## WHAT TO DO
• 1. In the text on powers of attorney below, how long does a general power last?
• 2. Continue the text on powers of attorney below, picking up after its last sentence.

## DOCUMENT EXCERPT
Powers of Attorney
A power of attorney is a document that you sign while you are able. This appoints someone “an attorney” to make decisions for you in the future should the need arise.
- A general power lasts for 12 months and is specific to a need. For example to sell a property for someone. This could be if they are overseas, to operate a bank account and so on.
- An Enduring Power of Attorney (EPA) was the power used pre-October 2007. This is when the introduction of the Mental Capacity Act 2005 on 1st October 2007. The EPA was purely in respect of finances. It could only be used where the person making the power (“the donor”) had lost testamentary capacity. Therefore could no longer make decisions for himself / herself.
- A Property & Affairs Lasting Power of Attorney (LPA) introduced since the 1st October 2007 allows an attorney to have all authority over the donor’s property and affairs, such as dealing with financial institutions, utility companies, entering into certain contracts and selling land. This power can be used by the attorney while the donor is still mentally capable.

## DATA SEGMENT
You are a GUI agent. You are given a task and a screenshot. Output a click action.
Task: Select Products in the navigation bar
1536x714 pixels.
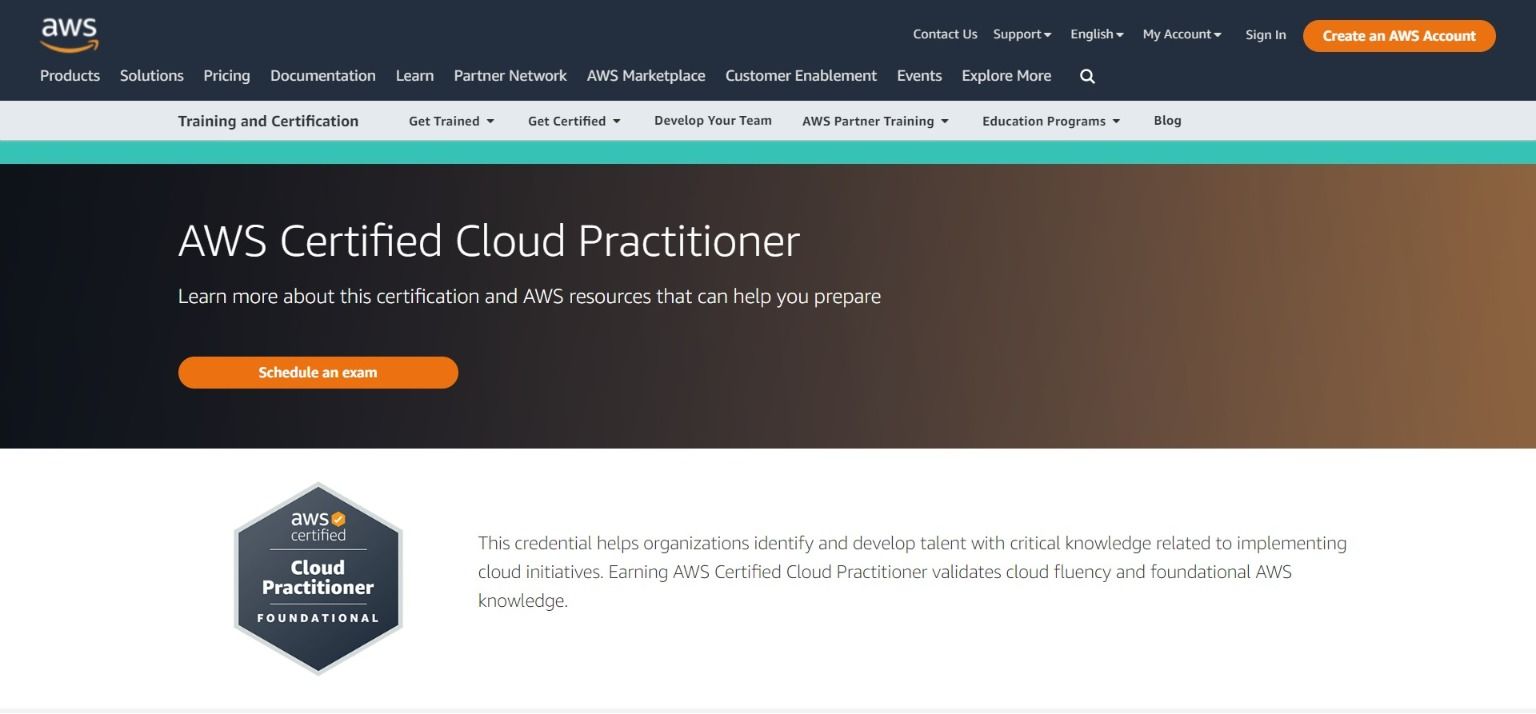(x=69, y=75)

## ANSWERS FOR THE TASKS
• 1. A general power lasts for 12 months.

• 2.
It does not give the attorney authority to make a Will for the donor or litigate. An attorney does not have authority to make gifts unless on customary occasions. We are happy to advise attorneys on what they can and cannot do as far as gifts are concerned.
- A Health & Welfare LPA gives the attorney authority concerning the donor’s personal welfare, such as medical treatment, social care, and medication or where the donor lives. This LPA can only be used when the donor cannot make these decisions for himself / herself.
The donor must choose to whether to give/not give their attorney the authority to give/not give consent to life sustaining treatment. The attorney does not have the authority to authorise euthanasia.